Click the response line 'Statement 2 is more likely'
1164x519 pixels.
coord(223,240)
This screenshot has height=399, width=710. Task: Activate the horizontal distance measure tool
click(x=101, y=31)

━━━━

Work item> Output the full listing. Match it exactly.

Task response>
Click the response line 'Statement 2 is more likely'
1164x519 pixels.
coord(223,240)
This screenshot has height=399, width=710. Task: Activate the horizontal distance measure tool
click(x=101, y=31)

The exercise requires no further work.